Kaitlyn Wong explains TEZA Building Solutions’ plans for an undeveloped parcel in Fayetteville, Georgia, at the spring 2019 Capstone Design Expo. (Photo: Amelia Neumeister)
Kaitlyn Wong explains TEZA Building Solutions’ plans for an undeveloped parcel in Fayetteville, Georgia, at the spring 2019 Capstone Design Expo. (Photo: Amelia Neumeister)
 

The Savannah port figured in another team’s project, too. The U.S. Army Corps of Engineers asked team Saguaro Solutions to develop ways to reuse the material dredged from the shipping channel in the Savannah River.

None had really explored coastal engineering in their time at Tech, so the team said the project stretched them in unexpected ways. They ended up offering the Corps three options: create new marshland habitat, create nesting islands for birds, or create oyster habitat.

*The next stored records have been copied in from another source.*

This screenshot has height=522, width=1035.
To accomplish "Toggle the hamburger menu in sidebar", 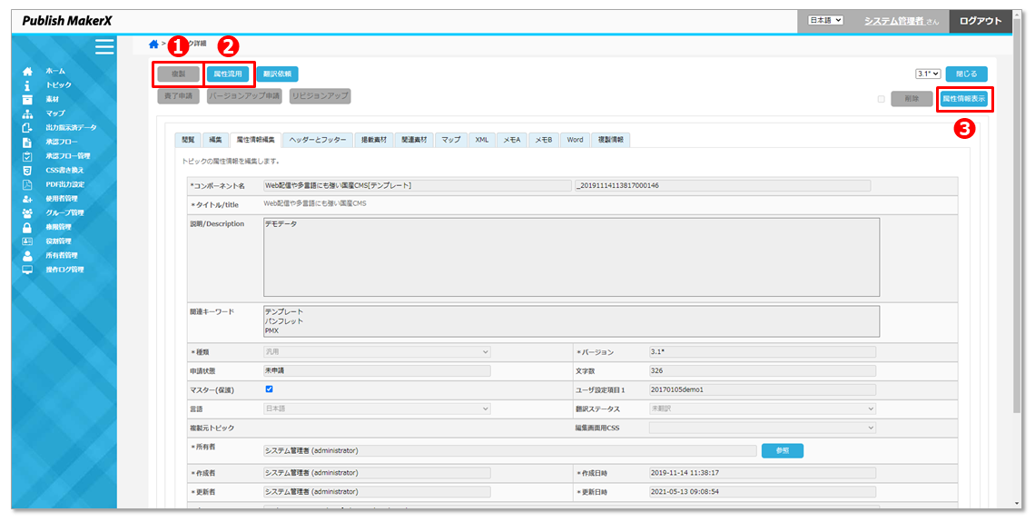I will tap(104, 47).
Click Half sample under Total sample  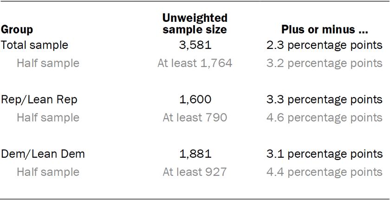(x=48, y=63)
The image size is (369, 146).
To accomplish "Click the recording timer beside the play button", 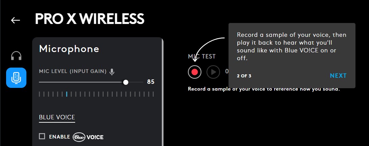I will (x=227, y=72).
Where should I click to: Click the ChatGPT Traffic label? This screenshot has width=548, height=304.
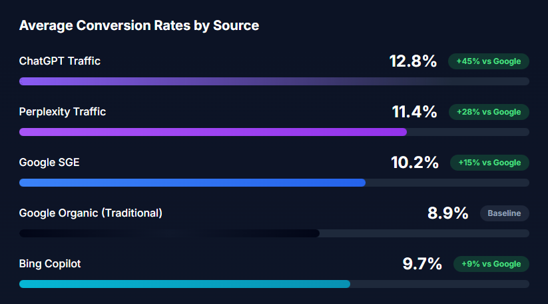coord(60,61)
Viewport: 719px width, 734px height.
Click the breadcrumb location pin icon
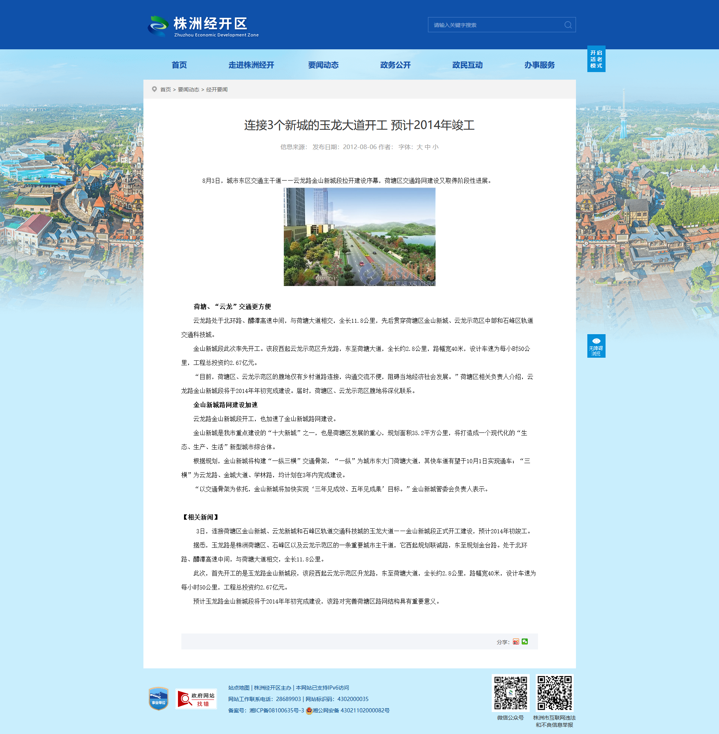[154, 89]
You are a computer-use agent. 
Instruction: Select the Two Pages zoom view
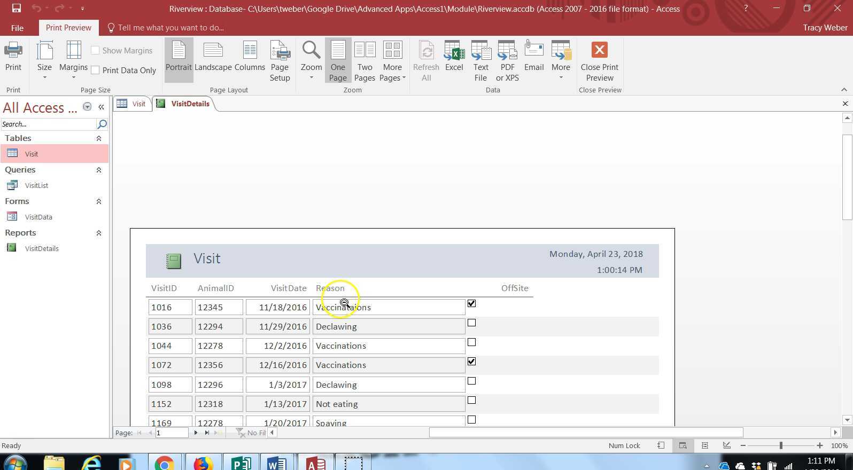coord(365,61)
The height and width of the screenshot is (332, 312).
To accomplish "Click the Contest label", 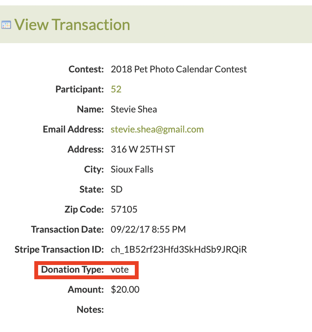I will (x=86, y=69).
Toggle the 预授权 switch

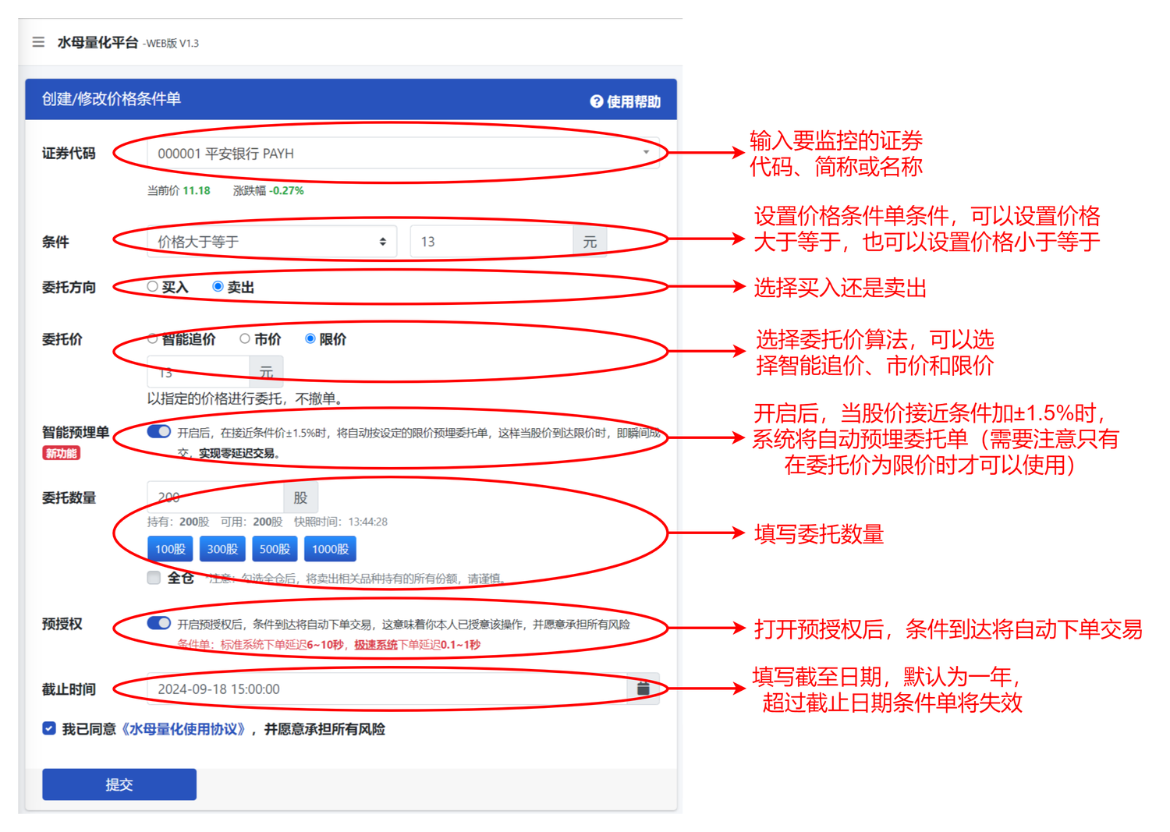(x=159, y=623)
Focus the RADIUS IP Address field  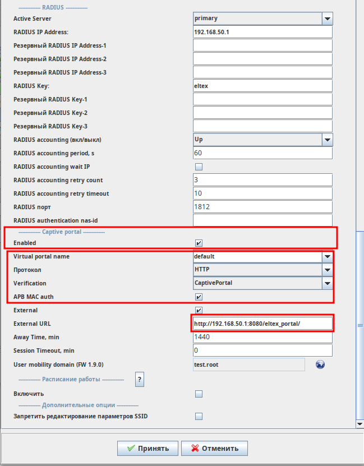point(262,32)
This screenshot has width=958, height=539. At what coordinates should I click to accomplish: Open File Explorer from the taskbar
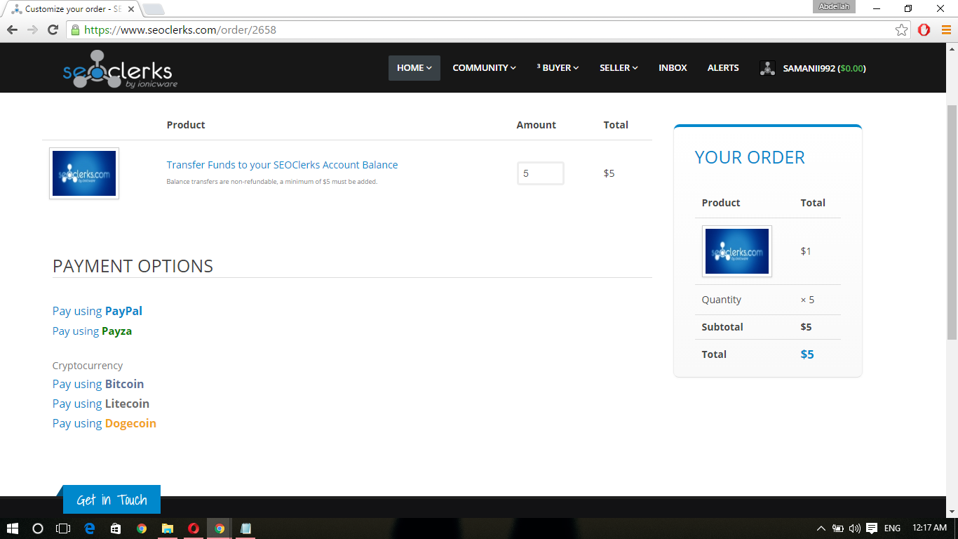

“It brought us outside of just civil engineering itself, because there are these other elements that we had to bring in in order to try to come up with a valid solution,” said Brita McAuliffe, one of the civil engineering seniors on the team along with Naz Akkurt, Monica Martelly and Giuliana Stovall.

“We look at problems in classes, for example, that feel kind of rigid; they’re well planned out for us to solve. There’s already the best solution already found,” Martelly said. “This project really threw us into the real world and said, this is an actual problem that needs to be done. There's all this dirt that needs to be placed somewhere. What's the best way to do that?”

Top: From left, environmental engineering seniors Blake Lindner, Claire Anderson and Eleanor Thomas, and civil engineering senior Samuel Boyce at the spring 2019 Capstone Design Expo. (Photo: Amelia Neumeister)
Bottom: Mock representations of raw wastewater, water treated to be released back into Lake Lanier, and drinking water. (Photo: Amelia Neumeister)
Top: From left, environmental engineering seniors Blake Lindner, Claire Anderson and Eleanor Thomas, and civil engineering senior Samuel Boyce at the spring 2019 Capstone Design Expo. Calling themselves PureCrest Solutions, they studied the feasibility of turning wastewater into potable drinking water at Gwinnett County’s F. Wayne Hill Water Resources Center.
 
Bottom: Mock representations of raw wastewater, water treated to be released back into Lake Lanier, and drinking water. (Photos: Amelia Neumeister)

Working with engineering firm Black & Veatch, team PureCrest Solutions studied how Gwinnett County could turn wastewater into drinking water for the growing community rather than continuing to solely draw water from Lake Lanier. They settled on adding a denitrification step into the county’s water treatment plant and then mixing that clean water with a stream of water from Lanier as it flows to the city’s drinking water treatment system.

Environmental engineering senior Eleanor Thomas said the team understands the public perception issues around turning wastewater into drinking water. But she said advanced technology makes it possible — and it’s key to capitalize on such options as growing populations strain water supplies.

“This is one way of diversifying the water portfolio,” Thomas said. “People can understand that, hey, Lake Lanier serves all of Gwinnett County’s water needs. So just having the option to have different sources of water, I think people can understand that.”

Thomas and her teammates — Claire Anderson, Samuel Boyce and Blake Lindner — are moving all across the country after they graduate in a few days. But they’ll gather in the fall to present their project again at the WEFTEC annual conference and compete with students across the country. They’ll be the first team from Georgia to compete.